デジタル庁 Android対応マイナンバーカードとAI搭載マイナアプリを26年公開

2025年9月5日、デジタル庁は活動報告会を開催し、マイナンバーカードのAndroidスマートフォン搭載を2026年度中に実現する方針を示した。
あわせて新アプリ「マイナアプリ(仮称)」を同年8月に公開し、行政サービスや本人確認機能を統合する計画を明らかにした。

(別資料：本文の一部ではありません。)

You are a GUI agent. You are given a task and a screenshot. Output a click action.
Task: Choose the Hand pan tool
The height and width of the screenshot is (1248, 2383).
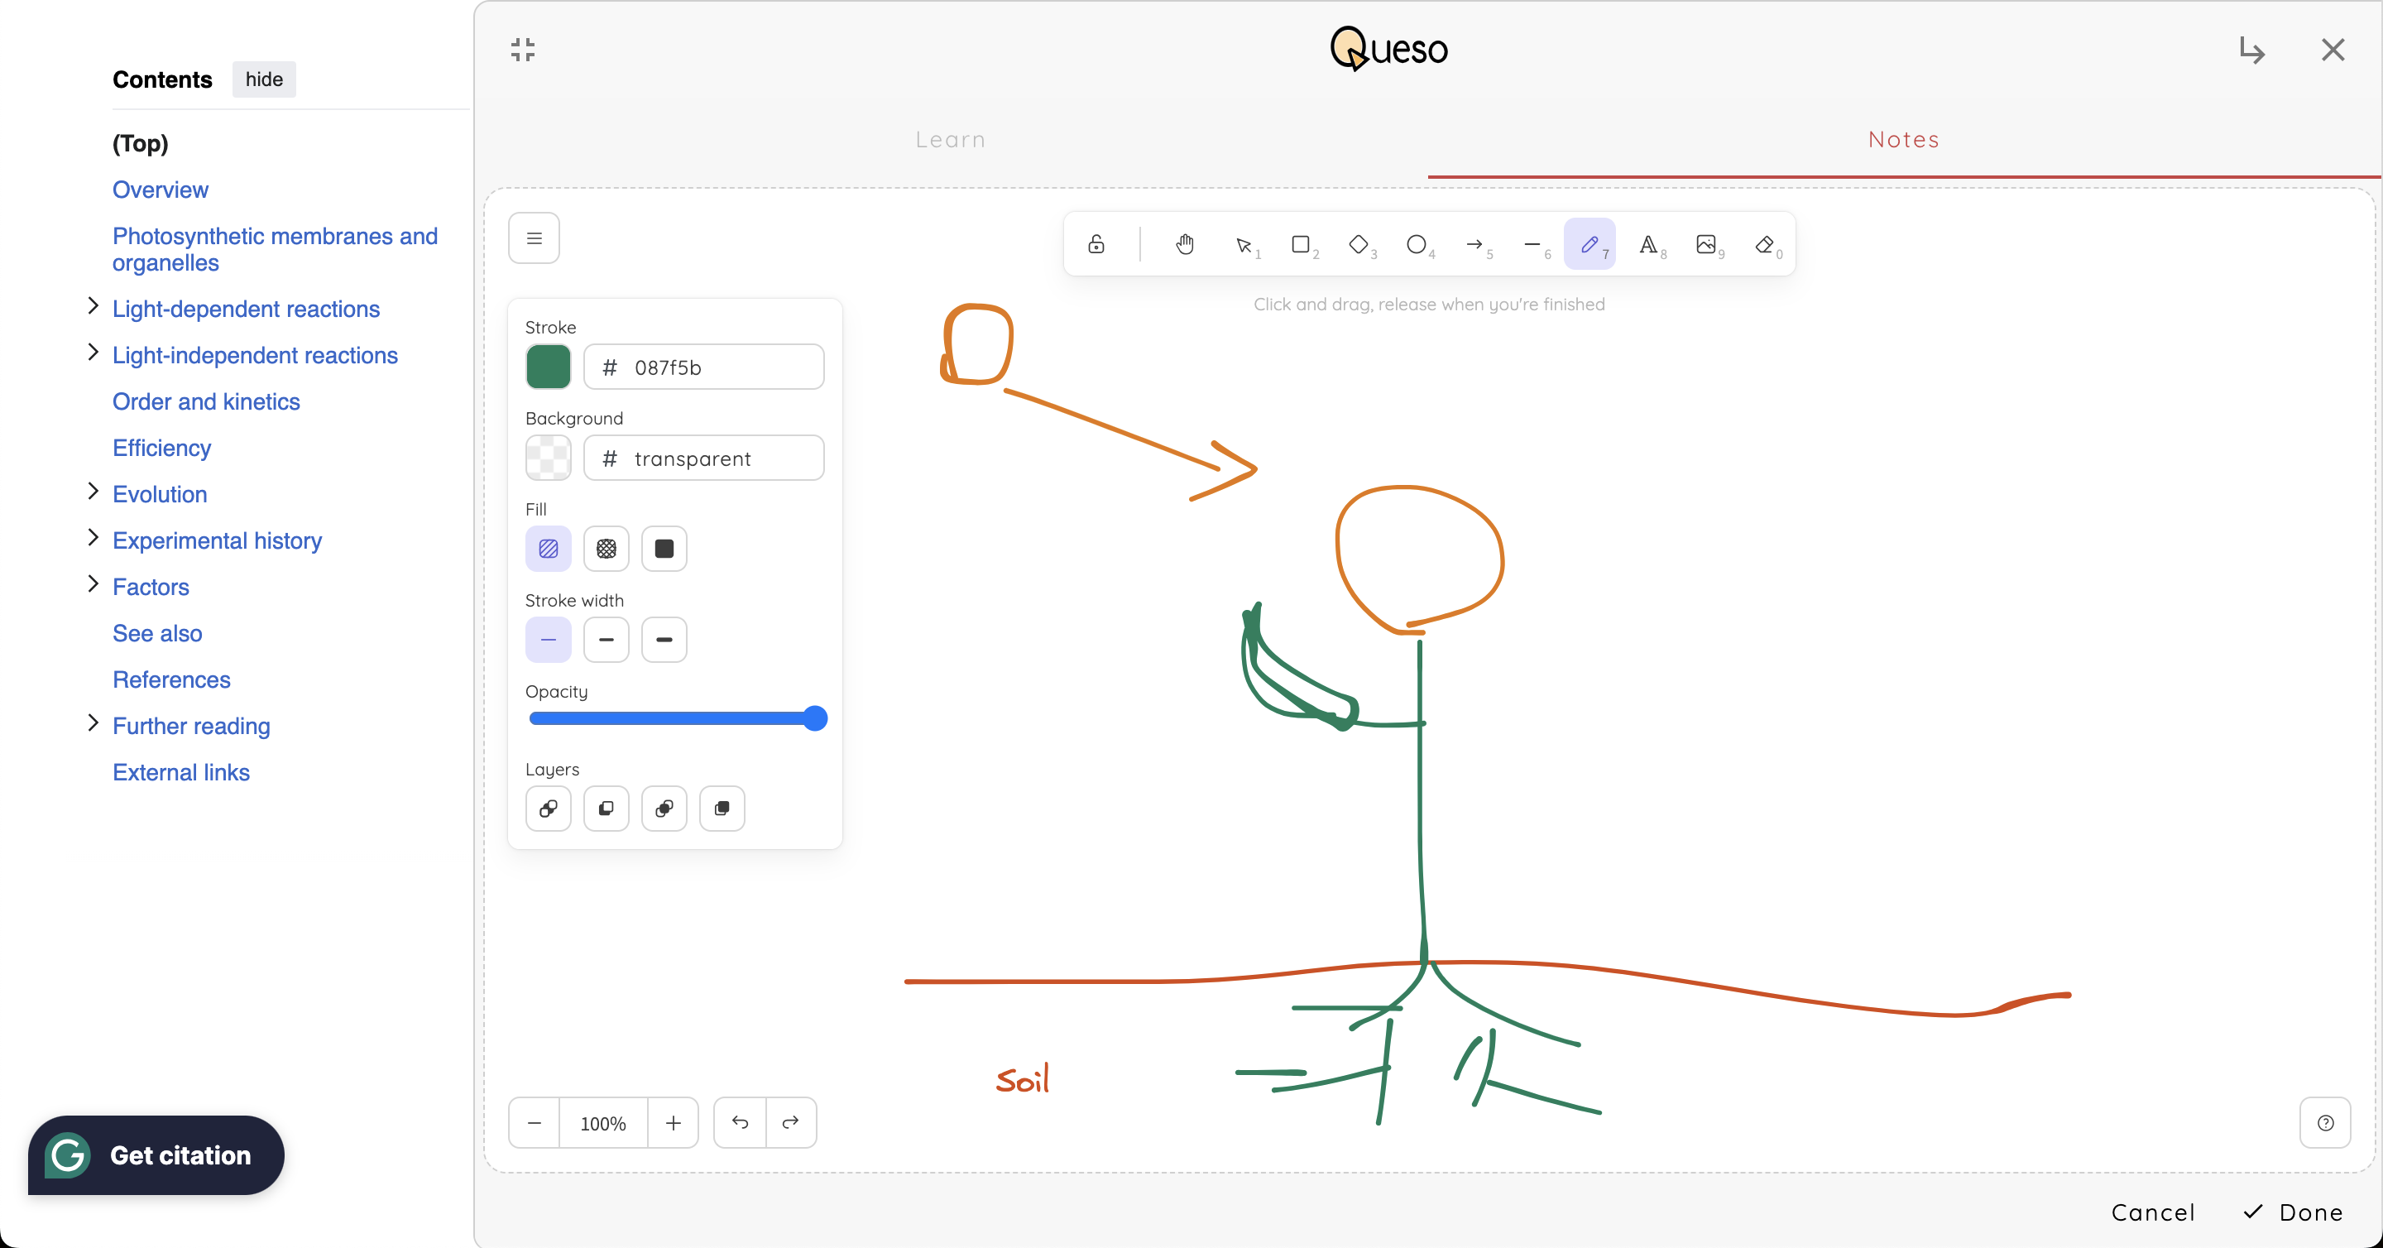click(1185, 244)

Android搭載は26年度 新「マイナアプリ」も公開へ
デジタル庁は5日の活動報告会で、マイナンバーカードをAndroidスマートフォンに搭載する計画を公表した。
既にiPhoneでは2025年6月から利用可能となっているが、Androidについては電子証明書機能に限定されており、氏名や生年月日など券面情報の証明には未対応であった。
これを2026年度中、具体的には「26年秋」を目標に、iPhoneと同等の機能を提供する。
また、新たに「マイナアプリ(仮称)」を26年8月に公開予定と発表した。
このアプリは従来のマイナポータル機能を統合し、本人確認に用いる「デジタル認証アプリ」の機能も組み込む構想だ。
さらにAIを活用し、利用者に必要な手続きをプッシュ通知で案内する仕組みを導入する方針である。
iPhone版のマイナンバーカード利用者は、2025年7月末時点で145万人に達しており、普及拡大の動きが顕著になっている。
加えて、事業者向けには「Gビズポータル」を新設し、補助金や社会保険など各種手続を一元的に処理できる仕組みを整える。
25年度中にα版を提供し、従来の「GビズID」の情報から、利用者に必要な手続きを自動で提示する「手続リコメンド」や「手続ジャーニー」といった機能を搭載する予定だ。
さらに、26年度には出生証明書の電子化や予防接種事務のデジタル化、電子母子健康手帳の普及なども進められる見通しだ。
デジタル庁 2025年デジタル庁活動報告:https://www.digital.go.jp/policies/report-2025#government-ai-promotion
デジタル行政の進化 ユーザー拡大と事業環境改善の行方
今回の取り組みは、行政サービスのデジタル化を加速させる転換点になる可能性が高い。
短期的には、Androidへのマイナカード搭載がユーザー層を広げ、利便性向上によって利用者数が増えると見込まれる。
特に子育てや医療手続きがオンラインで完結すれば、生活負担の軽減が実感され、デジタル行政への評価も高まるだろう。
中期的には、行政と民間の連携が深化するシナリオが想定できる。
事業者向け「Gビズポータル」やリコメンド機能が普及すれば、補助金申請や社会保険の効率化が進み、事業環境の改善につながる展開も考えられる。
行政が企業活動を支える「基盤」としての役割を強めていくだろう。
さらに長期的には、AIによる手続き案内やデータ一元管理が一般化し、「必要なサービスが自動的に届く」行政像が現実化する可能性がある。
その一方で、個人情報保護やシステム障害への対応が不十分なら不信感が高まり、普及の妨げとなる懸念もある。
今後の焦点は利便性と信頼性の両立にかかっているといえるだろう。